旧つくばブレーンズの社屋
 5月4日、つくば市に本社(研究所)があった民間のさい帯血バンク「つくばブレーンズ」から流出したとみられるさい帯血が、無届けで人体に投与されていたことを、複数の報道機関が一斉に報道しました。
無届けで臍帯血移植疑い 松山、医療法人を家宅捜索
日本経済新聞(2017/5/4)
 国に必要な届け出をしないままへその緒や胎盤に残った臍帯血(さいたいけつ)の移植医療をしたなどとして、茨城、京都、愛媛、高知の4府県警の合同捜査本部が再生医療安全性確保法違反の疑いで松山市の医療法人を家宅捜索していたことが3日、捜査関係者への取材で分かった。
 同法は2014年11月に施行。再生医療の際には厚生労働省に対し、実施内容や安全確保の措置などを記載した計画書を提出しなければならないと規定され、違反した場合には罰則規定がある。

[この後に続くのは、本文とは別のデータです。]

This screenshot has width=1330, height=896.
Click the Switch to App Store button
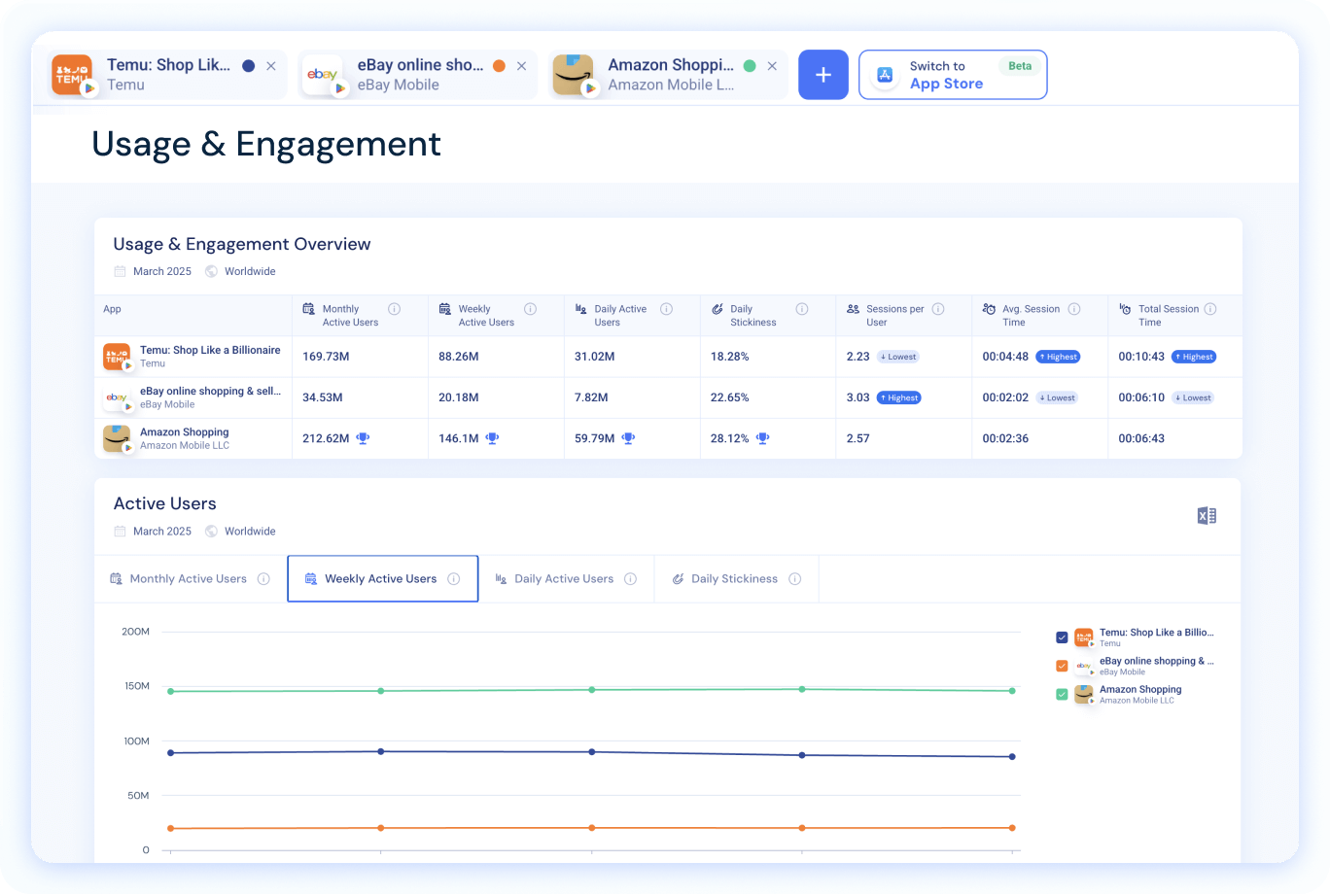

 法人の責任者を務める男性医師は捜査を受けていると4月30日付のブログに掲載。臍帯血は同法の規定上、届け出が必要な対象ではないと理解していたと説明している。
 捜査関係者によると、別の臍帯血移植に絡んで、昨年11月に京都市のクリニックや茨城県つくば市の民間臍帯血バンクなどの関係先を家宅捜索。流通先や使用状況などを捜査し、法人による無届けでの使用の疑いが浮上した。合同捜査本部は男性医師から事情を聴くなどして慎重に捜査を進める。
さい帯血の低温保管庫
 さい帯血とは、赤ちゃんと母体をつなぐ“へその緒”に含まれている血液のことです。さい帯血には「幹細胞」という、体のさまざまな種類の細胞のもとになる細胞が豊富に含まれています。たとえば、赤血球・白血球・血小板などの「血液のもと」となる造血幹細胞は高い造血能があるので、白血病や再生不良性貧血などの難治性血液疾患の治療に役立ちます。

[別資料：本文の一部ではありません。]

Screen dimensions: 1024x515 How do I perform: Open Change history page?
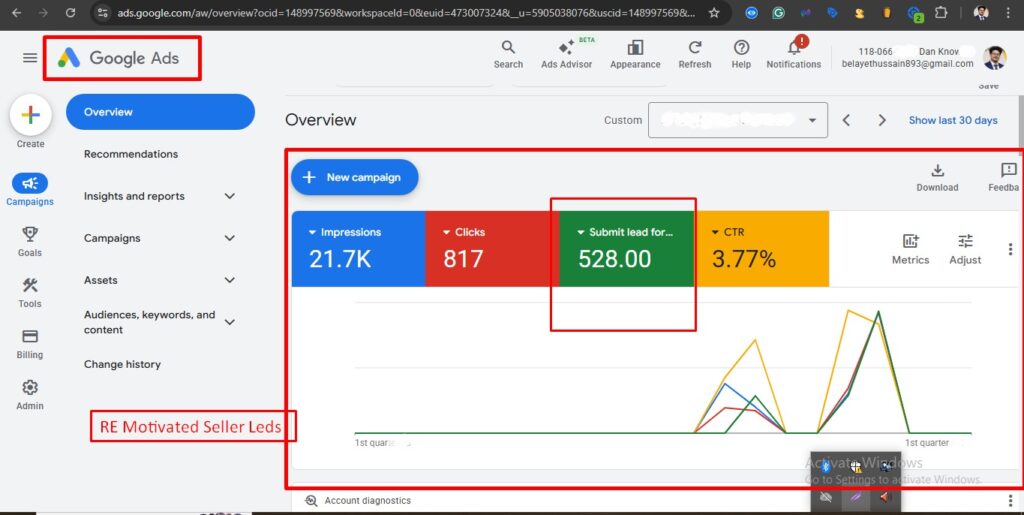click(x=122, y=364)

 さい帯血への関心の高まりを背景に、さい帯血には「がん治療や若返り効果がある」と標榜し、自由診療で他人のさい帯血を移植する医療機関があります。
 さい帯血を保存する施設は、公的バンクと民間バンクが存在しています。公的バンクは治療目的で厳密に管理されており、預ける人は無料で預けることが出来ますが、自分でそのさい帯血を使用することは原則できません。一方、民間さい帯血バンクは、自分自身(子ども)への移植目的で保管しています。保管には30万〜50万円の費用が掛かります。
 今回問題となっているのは、民間のさい帯血バンクの草分け的存在であったつくばブレーンズです。
 2004年2月23日、井手よしひろ県議は、つくばブレーンズを実際に訪問し、そのさい帯血保存施設を現地調査しました。つくばブレーンズは、筑波大学との共同研究をもとに1998年に創業されたベンチャー企業。2002年に約6億円を投入した国内最大規模の保管施設が完成し、本格的に事業を開始させました。公的バンクの規格を上回るクラス1000のクリーンルーム設備を完備し、液体窒素を使ってマイナス196度でさい帯血から分離した造血幹細胞を保管していました。保管には、10年間で30万円の費用が掛かりますが、再生医療の進展と共に、様々な病気や疾患の治療に活用が期待されるため、当時、大きな注目を集めていました。(写真は、つくばブレーンズの社屋と造血幹細胞を保管する液体窒素タンク)
旧つくばブレーンズの視察

 しかし、つくばブレーンズ は、2009年10月16日、水戸地裁土浦支部から破産手続き開始決定を受けました。契約者数が伸びず業績が低迷、債権者が破産を申請しました。負債総額は約7億円に上りました。
 当時、保管されていたさい帯血は約1500人分。契約者から直接預かったものが1000件。残る500件は研究用などとされていました。
 読売新聞(2017/5/4付け)の報道によると、約1500人分のさい帯血のうち約800人分が債権者の企業に移り、この企業の役員がつくば市内に設立したさい帯血販売会社が、2010年頃から1件100万〜200万円で、さい帯血の販売を始めました。販売されたさい帯血は京都市の医療法人や福岡市の医療関連会社などが購入。このうち医療法人は自ら経営する京都市のクリニックでがん患者や美容目的の人らに300万〜400万円で移植されました。また、東京や大阪、松山両市のクリニックにも提供し、これらでも移植に使われたとされています。

真相解明を急ぎ、厳密な管理体制の確立が必要
 販売されたさい帯血は、そもそも誰のものなのか、その権利関係など疑惑は深まるばかりです。さい帯血は、個人を識別する究極の個人情報をと言っても過言ではありません。単なる企業破綻と債権処理といった従来の枠組みで、8年近く放置された今回の事件。一刻も早い真相究明とより厳密な管理体制の整備が求められています。